> EXERCISE PROMPT: From the rows below, collect every line that contains the word "double" and copy each one.

> ITEMS:
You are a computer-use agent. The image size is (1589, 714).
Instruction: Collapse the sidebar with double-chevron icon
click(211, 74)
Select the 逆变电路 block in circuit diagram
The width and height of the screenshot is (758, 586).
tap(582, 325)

> TASK RESULT:
Instruction: Collapse the sidebar with double-chevron icon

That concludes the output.